Los vecinos del barrio de La Turbera, en Torres, siguen sufriendo las filtraciones de agua en sus viviendas porque «nadie» quiere hacerse cargo del coste de las medidas propuestas por la Universidad de Cantabria para acabar con el problema, que en algunas de las casas incluso se ha agravado en los últimos meses.
Los propietarios han recordado que en septiembre, el entonces alcalde, Ildefonso Calderón, anunció la «solución inminente» del problema de filtraciones de agua que desde hace dos años padecen varias viviendas de La Turbera, y así se lo comunicó personalmente a uno de los vecinos.
Según han explicado, ese anuncio, que se realizó hace tres meses, planteaba la construcción de una zanja de drenaje más ancha y más profunda que la realizada hasta ahora por la empresa AZSA, que al parecer ha «desviado» el agua, y mientras que unas viviendas han visto reducidas las humedades, en otras han aumentado notablemente.
En septiembre, Calderón y el director de la Escuela de Minas, Julio Manuel de Luis, presentaron los resultados del estudio realizado por la UC y avanzaron las medidas para solucionarlos. En base a los estudios previos realizados por el Instituto Geológico y Minero de España (IGME), la Universidad de Cantabria constó que el origen del problema era «ajeno» al llenado de la antigua explotación minera de AZSA, y se debía a la acumulación de agua procedente de unas escombreras de estériles en una zona próxima.
Epifanio Fernández, propietario de una de las primeras viviendas que resultó afectada por el problema, ha señalado que la zanja realizada como medida de urgencia hace unos meses ha eliminado «el 70%» de las filtraciones, pero continúan las humedades.
En cambio, otra vecina, Mónica García, ha explicado que en su vivienda el problema ha aumentado, y si en un primer momento las filtraciones afectaban a un cuarto, ahora hay humedades en varias habitaciones de la vivienda, en la que también han detectado una plaga de babosas. Una plaga que también se ha certificado en el resto de las casas con filtraciones.
Por todo ello, los vecinos han exigido una solución inmediata al problema. Aunque hasta ahora, a pesar de sobrepasarse los plazos anunciados por Ildefonso Calderón, «cuatro semanas, cinco para que me quedase tranquilo», no han dicho nada porque no querían «molestar», creen que el nuevo equipo de Gobierno de Torrelavega tiene que dar respuesta a su situación.

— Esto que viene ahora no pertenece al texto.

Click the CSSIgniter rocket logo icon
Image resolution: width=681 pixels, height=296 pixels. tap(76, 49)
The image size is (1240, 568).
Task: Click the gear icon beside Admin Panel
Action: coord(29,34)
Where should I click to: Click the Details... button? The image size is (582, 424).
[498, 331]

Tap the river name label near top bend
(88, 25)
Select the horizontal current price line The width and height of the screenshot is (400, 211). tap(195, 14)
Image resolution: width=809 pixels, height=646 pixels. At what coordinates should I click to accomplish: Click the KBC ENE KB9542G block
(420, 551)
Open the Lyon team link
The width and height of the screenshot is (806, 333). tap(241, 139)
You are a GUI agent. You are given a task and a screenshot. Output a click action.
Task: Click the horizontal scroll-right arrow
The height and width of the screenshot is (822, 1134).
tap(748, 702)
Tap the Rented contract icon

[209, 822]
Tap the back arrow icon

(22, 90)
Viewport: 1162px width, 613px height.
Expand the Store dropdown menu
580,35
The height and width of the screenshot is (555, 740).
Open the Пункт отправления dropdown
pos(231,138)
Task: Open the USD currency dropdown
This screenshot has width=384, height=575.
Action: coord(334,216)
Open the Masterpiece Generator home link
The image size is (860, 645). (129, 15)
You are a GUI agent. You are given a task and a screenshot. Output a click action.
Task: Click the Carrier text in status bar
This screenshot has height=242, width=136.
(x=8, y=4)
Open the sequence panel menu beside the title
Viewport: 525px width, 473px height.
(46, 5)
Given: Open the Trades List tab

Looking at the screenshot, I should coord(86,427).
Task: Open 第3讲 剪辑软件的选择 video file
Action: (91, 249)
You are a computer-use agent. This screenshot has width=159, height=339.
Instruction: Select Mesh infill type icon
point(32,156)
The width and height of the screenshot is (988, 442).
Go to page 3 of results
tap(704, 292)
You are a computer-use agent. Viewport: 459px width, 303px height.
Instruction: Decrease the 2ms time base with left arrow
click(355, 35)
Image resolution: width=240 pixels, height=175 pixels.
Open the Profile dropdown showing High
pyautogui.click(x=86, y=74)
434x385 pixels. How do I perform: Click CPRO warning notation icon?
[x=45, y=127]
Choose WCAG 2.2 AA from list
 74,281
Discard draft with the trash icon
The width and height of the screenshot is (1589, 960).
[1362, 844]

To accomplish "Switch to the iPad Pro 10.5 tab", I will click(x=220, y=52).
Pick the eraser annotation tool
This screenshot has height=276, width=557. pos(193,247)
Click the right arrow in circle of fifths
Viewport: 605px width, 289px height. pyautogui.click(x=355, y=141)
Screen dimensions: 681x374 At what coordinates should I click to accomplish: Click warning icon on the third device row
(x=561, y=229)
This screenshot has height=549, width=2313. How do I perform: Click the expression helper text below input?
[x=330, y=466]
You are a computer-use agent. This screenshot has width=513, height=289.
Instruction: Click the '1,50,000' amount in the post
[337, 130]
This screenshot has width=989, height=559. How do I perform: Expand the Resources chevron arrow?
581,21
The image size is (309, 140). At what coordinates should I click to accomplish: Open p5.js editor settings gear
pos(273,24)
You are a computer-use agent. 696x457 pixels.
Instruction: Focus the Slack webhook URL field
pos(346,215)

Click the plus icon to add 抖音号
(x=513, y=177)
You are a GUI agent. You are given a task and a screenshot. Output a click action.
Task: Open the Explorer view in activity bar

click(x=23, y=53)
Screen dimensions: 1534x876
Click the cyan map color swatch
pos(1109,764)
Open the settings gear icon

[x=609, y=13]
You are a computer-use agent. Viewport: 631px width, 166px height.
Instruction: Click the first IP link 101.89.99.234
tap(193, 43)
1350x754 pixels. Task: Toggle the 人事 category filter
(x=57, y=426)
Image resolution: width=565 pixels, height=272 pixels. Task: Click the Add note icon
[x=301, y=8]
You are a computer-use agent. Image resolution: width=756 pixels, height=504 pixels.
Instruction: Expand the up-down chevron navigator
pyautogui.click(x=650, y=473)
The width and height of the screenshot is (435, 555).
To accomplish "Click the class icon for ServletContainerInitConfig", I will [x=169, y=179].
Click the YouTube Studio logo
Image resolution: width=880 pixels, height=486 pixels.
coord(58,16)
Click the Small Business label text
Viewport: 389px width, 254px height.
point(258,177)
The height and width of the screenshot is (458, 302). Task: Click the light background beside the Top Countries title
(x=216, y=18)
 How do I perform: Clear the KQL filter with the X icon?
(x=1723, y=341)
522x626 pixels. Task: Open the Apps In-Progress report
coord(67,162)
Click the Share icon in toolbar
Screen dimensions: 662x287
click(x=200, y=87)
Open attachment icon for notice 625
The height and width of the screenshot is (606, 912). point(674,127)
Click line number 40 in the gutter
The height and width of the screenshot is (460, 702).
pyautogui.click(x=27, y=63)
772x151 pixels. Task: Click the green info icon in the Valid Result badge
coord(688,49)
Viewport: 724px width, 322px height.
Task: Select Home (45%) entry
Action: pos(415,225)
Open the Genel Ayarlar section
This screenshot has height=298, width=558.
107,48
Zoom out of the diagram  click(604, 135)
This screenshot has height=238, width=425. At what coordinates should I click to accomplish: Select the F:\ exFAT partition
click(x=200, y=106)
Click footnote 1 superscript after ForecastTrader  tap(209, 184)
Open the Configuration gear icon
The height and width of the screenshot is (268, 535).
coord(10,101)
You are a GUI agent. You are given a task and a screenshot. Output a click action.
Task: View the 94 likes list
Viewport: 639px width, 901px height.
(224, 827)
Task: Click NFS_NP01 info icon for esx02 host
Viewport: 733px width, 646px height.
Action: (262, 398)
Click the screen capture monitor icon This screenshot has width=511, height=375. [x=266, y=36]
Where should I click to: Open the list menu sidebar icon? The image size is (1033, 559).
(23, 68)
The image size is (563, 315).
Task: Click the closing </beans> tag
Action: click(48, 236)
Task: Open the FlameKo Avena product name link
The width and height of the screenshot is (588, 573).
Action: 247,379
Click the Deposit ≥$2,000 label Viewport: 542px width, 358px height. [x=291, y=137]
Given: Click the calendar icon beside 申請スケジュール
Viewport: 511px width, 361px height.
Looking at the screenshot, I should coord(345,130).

El portavoz de ACPT, Iván Martínez, que ha acompañado a los vecinos en su comparecencia ante los medios de comunicación, ha defendido que el Ayuntamiento de Torrelavega tiene que ejecutar la obra de forma inmediata y después reclamar su coste al Gobierno regional, al Ministerio de Fomento o a la empresa AZSA.
Del mismo modo, Martínez ha denunciado que tampoco se ha colocado la anunciada sonda permanente para controlar el nivel del agua en superficie en el barrio de La Turbera y evitar un riesgo para las viviendas, al mismo tiempo que analizar la eficacia de las medidas que se pongan en marcha para erradicar el problema.